Trying to get back to work here has been hard. I have learned about myself that I’m not very good a being only a stay-at-home-mom. I’m too worried about what I’m going to do once the kids are gone and I’ve spent the last 20 years driving back and forth from playdates. I haven’t said that out loud very much because I don’t want to insult my fellow stay-at-homers who feel complete in their callings. I steer away from controversy because I can hear it clanging in my ears. But I’m going to try to be more honest in my writing. It’s time.
So, I have been struggling to get back on the doula-work bandwagon. I went from 9 births in one year, to 1 birth in a year. The silence is deafening and misplacing my doula-work identity mirror has left me wondering who I am again. I’ve been trying to fill in some of the gaps in my knowledge of web design while I wait for my birthworkers network to grow. Some things about web design are well suited to my natural strengths, some are a major struggle for me to understand. I spent a few nights trying to hash out the discrepancies between my understanding of php and the reality of php only to come crashing head-on into an identity crisis.

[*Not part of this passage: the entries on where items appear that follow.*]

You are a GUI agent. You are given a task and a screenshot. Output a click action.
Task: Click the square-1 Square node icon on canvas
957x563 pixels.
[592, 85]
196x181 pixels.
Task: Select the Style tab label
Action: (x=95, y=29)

I am trying to get positive feedback about who I am as a person based on how well I understand computer stuff. I am lacking something.
Out of the group of wonderful people I’ve met here I’m growing close with a handful of them. I was very blessed that one of these people texted me for an impromptu park date the morning after my php-meltdown. She is going through a similarly disruptive year so we can talk about the things that are hurting us …and there is the mirror I’ve been looking for. She called me out for being too hard on myself, and said important things like, “You have to let yourself feel what you’re feeling.” And together we puzzled over what is going on and that’s how I figured out that I’m struggling to know myself as a mom.
I want to write about this. I want to figure out what’s going on in my mind and in the collective American mind. How does feminism and parenting fit together? How can I build my own life confidently while not pointing out how others are doing it wrong just to make myself feel better? How can I share my experience as someone who’s survived some really rough times, and how that informs my choices as a parent? And how can I do it without letting myself be a victim of the random internet-shaming from strangers? So much is going on in the collective American Woman experience that I have to share about, from the #yesallwomen movement to airlines continuing (STILL?!!?!) to harass passengers for breastfeeding on flights to trying to raise three STEM strong girls in a bro-technology culture. I’m going to start talking about this instead of just puzzling over it while I drive or take a shower. I’m going to share my struggles about it because it wouldn’t be Love and Blunder if I didn’t. And I’m hoping that once I find my voice again I won’t spend so much time looking for my reflection in the wrong mirrors.